== Trecho selecionado ==
A comunidade científica recebeu com otimismo o anúncio da Neuralink de que o órgão de regulamentação norte-americano Food and Drug Administration (FDA) autorizou os testes de implantes cerebrais em seres humanos. Em um tuíte no fim da noite de quinta-feira (25/5), o magnata Elon Musk, fundador também da Tesla, comemorou o sinal verde do órgão para os experimentos, que ainda não têm data para começar.
Por mais futurista e mesmo assustadora que possa parecer, a tecnologia de Musk não é propriamente uma novidade, afirmam os especialistas. Ela se soma a uma crescente linha de pesquisas de interface cérebro-máquina voltadas ao desenvolvimento de dispositivos capazes de beneficiar pessoas que perderam movimentos, seja por acidentes ou doenças neurodegenerativas. Na quarta-feira (24/5), por exemplo, a revista Nature publicou o relato de cientistas suíços que implantaram eletrodos no crânio de um paciente paraplégico, permitindo que ele voltasse a andar.
"É um primeiro passo importante, que um dia permitirá à nossa tecnologia ajudar muitas pessoas", tuitou a empresa de Musk, com sede na Califórnia. Em dezembro do ano passado, durante uma apresentação da Neuralink, Musk afirmou que a startup estava "trabalhando duro" para garantir a segurança do dispositivo antes dos primeiros implantes em humanos.
A tecnologia já foi testada em outros primatas. O potencial do chip, do tamanho de uma moeda, foi demonstrado em vídeos da Neuralink, nos quais macacos jogavam on-line seguindo o movimento do cursor em uma tela. O magnata alertou, em diversas ocasiões, sobre os riscos de a inteligência artificial (IA) se sobrepor à humanidade e garante que os objetivos da sua empresa são exclusivamente médicos.
"A ideia de interfaces cérebro-máquina, como as propostas pela Neuralink. está se aproximando mais do que nunca da realidade, como visto esta semana no emocionante ensaio clínico no qual cientistas implantaram uma interface cérebro-espinha para ajudar uma pessoa com paralisia a andar", comenta a neurocientista Tara Spires-Jones, vice-diretora do Centro de Descobertas de Ciências Cerebrais na Universidade de Edimburgo. "No entanto, essas interfaces requerem neurocirurgia invasiva e ainda estão em estágio experimental. Portanto, provavelmente levará muitos anos até que estejam disponíveis", diz.
Segundo Spires-Jones, mesmo com a aprovação do FDA, a conclusão do estudo da Neuralink ainda vai demorar bastante. Inicialmente, a empresa fundada em 2016 planejava implantar os chips em humanos em 2020, conforme anunciado no ano anterior. Depois, adiou os planos para 2022, quando foi acusada de violação do bem-estar dos animais nos testes pré-clínicos.

== Instrução de trabalho 1 ==
Por favor, responda com base no texto sobre a Neuralink:
(a) Em que dia Elon Musk comemorou no Twitter a autorização do FDA?
(b) Em que ano a Neuralink foi fundada?
(c) Qual é o tamanho do chip da empresa?
== Instrução de trabalho 2 ==
Dê seguimento ao texto sobre a Neuralink a partir do ponto em que ele termina.
Os dados não têm relação com o texto sobre a Neuralink.

== Dados fornecidos ==

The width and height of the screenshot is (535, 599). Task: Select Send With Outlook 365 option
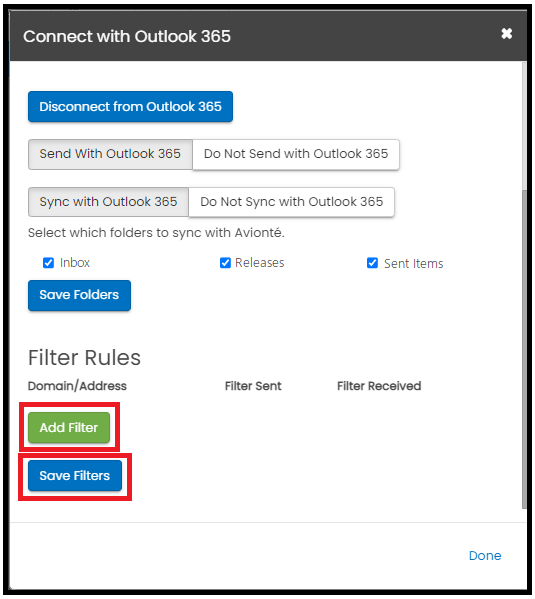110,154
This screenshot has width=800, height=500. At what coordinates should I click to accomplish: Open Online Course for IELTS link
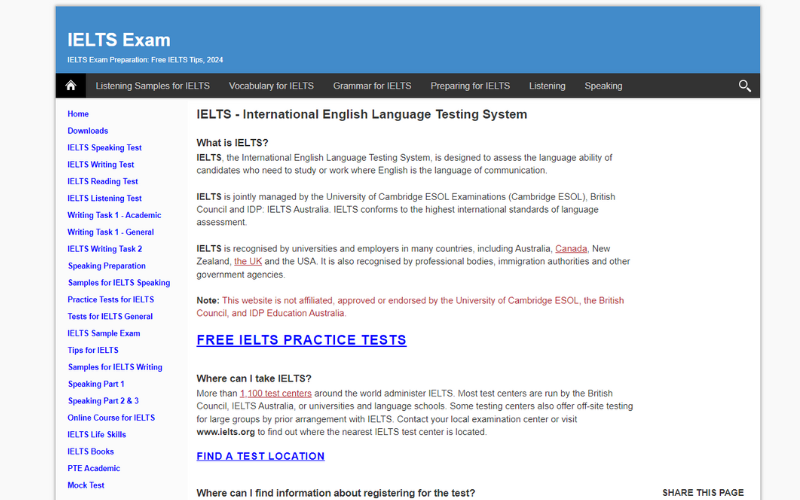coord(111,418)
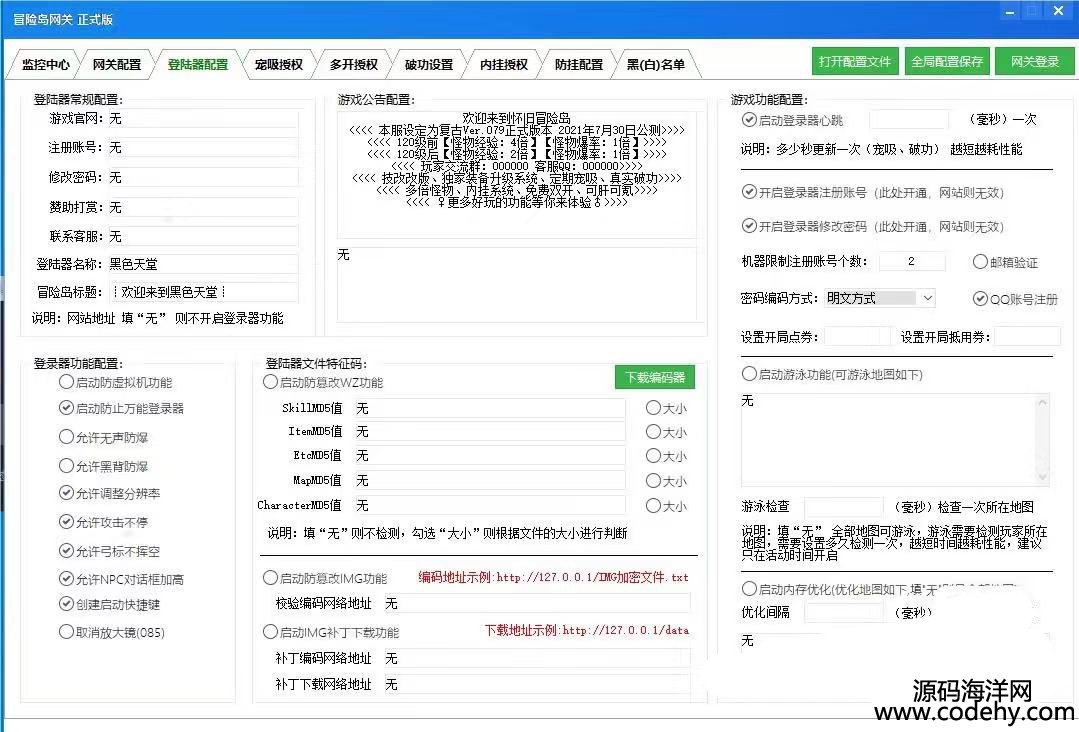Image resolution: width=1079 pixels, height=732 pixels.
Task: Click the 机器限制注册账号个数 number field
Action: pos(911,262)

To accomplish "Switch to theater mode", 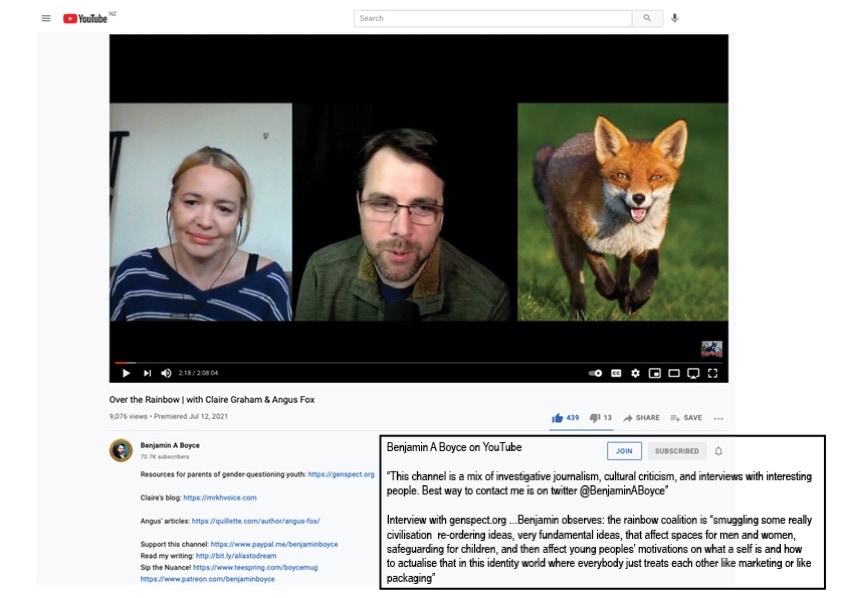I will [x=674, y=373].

== Resposta final 1 ==
(a) Na quinta-feira, 25/5, no fim da noite.
(b) Em 2016.
(c) O chip tem o tamanho de uma moeda.

== Resposta final 2 ==
"A Neuralink não é uma nova tecnologia", esclarece Dean Burnett, pesquisador da Universidade de Cardiff, associado honorário de pesquisa da Universidade de Cardiff, no Reino Unido. "Chips implantados no cérebro para permitir que os humanos interajam diretamente e controlem programas de computador existem há décadas. Tanto quanto posso ver, a contribuição original de Musk é lançá-lo para o mercado de massa, para pessoas que ficaram paralisadas ou feridas de alguma forma, e este é um método de restaurar alguma autonomia para elas", considera.
Questões éticas sempre serão levantadas quando se pensa em interface cérebro-máquina, diz Anne Vanhoestenberghe, professora de dispositivos médicos implantáveis ativos do King's College London, na Inglaterra. "Existem discussões realmente importantes sobre como os dispositivos serão usados e qualquer potencial de uso malicioso. Esses podem parecer conceitos bastante remotos, enquanto questões sobre segurança e privacidade de dados são muito mais amplamente compreendidas", afirma.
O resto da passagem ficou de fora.